2Les médecins du travail constituent un « segment professionnel » (au sens de Bucher et Strauss, 1961) reconnu de la médecine, dans la mesure où il peuvent revendiquer en fait et en droit ce que les auteurs de la tradition interactionniste d’analyse des professions appellent une « licence », c’est-à-dire la permission d’exercer certaines activités — par exemple signer des avis d’inaptitude au travail — et un « mandat », soit une mission de dire ce qui est bon ou juste sur certains aspects de la vie sociale — par exemple en validant des plans de prévention dans les entreprises (Hughes, 1959).
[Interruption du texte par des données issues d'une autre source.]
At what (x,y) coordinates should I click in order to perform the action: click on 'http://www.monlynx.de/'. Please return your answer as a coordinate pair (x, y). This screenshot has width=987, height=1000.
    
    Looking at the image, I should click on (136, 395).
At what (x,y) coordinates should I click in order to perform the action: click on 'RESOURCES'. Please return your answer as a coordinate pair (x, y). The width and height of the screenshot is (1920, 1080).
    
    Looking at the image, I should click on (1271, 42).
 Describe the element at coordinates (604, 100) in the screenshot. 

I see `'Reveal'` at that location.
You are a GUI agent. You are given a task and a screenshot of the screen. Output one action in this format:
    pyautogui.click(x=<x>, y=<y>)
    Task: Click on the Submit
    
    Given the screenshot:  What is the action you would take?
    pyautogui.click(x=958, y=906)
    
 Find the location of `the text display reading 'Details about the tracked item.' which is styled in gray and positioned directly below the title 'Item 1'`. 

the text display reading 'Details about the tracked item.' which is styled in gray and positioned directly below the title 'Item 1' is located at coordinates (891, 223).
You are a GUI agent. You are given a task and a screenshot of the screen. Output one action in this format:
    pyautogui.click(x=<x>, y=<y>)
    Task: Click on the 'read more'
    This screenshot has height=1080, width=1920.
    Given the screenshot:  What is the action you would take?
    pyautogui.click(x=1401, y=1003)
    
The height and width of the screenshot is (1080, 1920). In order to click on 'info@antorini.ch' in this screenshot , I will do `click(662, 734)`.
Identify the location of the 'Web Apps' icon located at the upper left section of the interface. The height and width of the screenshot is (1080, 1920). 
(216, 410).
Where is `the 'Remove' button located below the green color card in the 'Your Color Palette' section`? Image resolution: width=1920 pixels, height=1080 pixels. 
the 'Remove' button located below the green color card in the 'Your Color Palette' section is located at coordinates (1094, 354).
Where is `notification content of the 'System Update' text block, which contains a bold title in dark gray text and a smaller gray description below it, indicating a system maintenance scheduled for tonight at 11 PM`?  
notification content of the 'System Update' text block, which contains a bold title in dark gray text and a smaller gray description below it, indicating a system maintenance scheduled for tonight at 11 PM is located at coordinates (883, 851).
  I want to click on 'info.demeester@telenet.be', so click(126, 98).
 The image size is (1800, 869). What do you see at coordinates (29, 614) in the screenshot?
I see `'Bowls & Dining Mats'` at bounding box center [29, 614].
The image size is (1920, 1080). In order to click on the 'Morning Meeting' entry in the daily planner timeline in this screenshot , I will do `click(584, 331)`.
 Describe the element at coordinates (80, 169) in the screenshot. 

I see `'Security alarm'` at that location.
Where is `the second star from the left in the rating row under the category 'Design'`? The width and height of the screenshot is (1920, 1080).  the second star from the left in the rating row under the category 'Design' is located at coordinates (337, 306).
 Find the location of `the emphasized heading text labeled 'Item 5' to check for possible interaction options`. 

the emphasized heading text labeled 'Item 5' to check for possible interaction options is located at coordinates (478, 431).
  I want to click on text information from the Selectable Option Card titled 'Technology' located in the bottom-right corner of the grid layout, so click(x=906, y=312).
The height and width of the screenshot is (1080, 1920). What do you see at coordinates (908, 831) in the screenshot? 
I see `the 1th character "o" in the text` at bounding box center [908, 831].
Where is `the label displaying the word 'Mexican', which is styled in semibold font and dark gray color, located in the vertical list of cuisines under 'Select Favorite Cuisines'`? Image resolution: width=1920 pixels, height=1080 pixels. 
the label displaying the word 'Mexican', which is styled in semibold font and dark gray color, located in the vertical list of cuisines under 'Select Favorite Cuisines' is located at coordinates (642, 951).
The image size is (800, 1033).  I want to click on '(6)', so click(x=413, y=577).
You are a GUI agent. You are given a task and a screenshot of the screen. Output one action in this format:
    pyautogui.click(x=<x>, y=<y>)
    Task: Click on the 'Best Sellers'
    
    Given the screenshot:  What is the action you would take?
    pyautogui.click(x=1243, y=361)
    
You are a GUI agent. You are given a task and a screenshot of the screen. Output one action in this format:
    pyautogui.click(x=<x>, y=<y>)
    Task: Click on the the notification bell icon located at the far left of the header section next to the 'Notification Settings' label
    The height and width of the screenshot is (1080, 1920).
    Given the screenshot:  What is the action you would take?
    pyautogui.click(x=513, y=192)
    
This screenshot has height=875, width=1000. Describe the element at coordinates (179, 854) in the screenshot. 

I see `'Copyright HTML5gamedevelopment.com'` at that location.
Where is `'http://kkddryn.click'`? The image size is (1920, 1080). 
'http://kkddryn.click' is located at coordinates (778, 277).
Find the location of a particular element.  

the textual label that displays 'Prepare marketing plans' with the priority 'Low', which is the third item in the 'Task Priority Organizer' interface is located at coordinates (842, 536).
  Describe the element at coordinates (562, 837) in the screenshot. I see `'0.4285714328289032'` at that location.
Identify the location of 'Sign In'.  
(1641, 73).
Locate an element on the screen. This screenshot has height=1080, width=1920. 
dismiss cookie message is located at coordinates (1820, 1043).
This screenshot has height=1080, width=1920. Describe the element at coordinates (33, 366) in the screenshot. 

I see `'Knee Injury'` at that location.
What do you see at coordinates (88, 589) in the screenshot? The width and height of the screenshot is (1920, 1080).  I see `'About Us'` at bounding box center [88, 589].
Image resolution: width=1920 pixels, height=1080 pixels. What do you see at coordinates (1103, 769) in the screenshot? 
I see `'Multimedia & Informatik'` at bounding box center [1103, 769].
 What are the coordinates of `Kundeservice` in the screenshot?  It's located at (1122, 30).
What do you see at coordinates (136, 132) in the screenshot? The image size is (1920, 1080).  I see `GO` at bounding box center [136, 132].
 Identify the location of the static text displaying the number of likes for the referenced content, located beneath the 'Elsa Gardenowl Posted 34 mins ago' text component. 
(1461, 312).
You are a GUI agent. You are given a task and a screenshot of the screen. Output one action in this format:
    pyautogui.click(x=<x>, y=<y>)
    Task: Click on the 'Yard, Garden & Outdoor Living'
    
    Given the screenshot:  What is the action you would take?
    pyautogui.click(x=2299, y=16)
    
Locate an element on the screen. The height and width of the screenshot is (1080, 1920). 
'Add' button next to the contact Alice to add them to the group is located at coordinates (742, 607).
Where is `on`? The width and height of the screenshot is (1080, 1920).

Cependant, comme celle d’autres segments professionnels de la médecine dont l’expertise propre n’est indexée ni à un organe du corps, ni même à un type de pathologie (Baszanger, 1990 ; Dumoulin, 1999), la « consolidation » (Bucher, 1988) de la médecine du travail a été très progressive et reste aujourd’hui fragile.

  • 2 On trouvera en annexe une liste récapitulative des sigles utilisés dans l’article (NDLR).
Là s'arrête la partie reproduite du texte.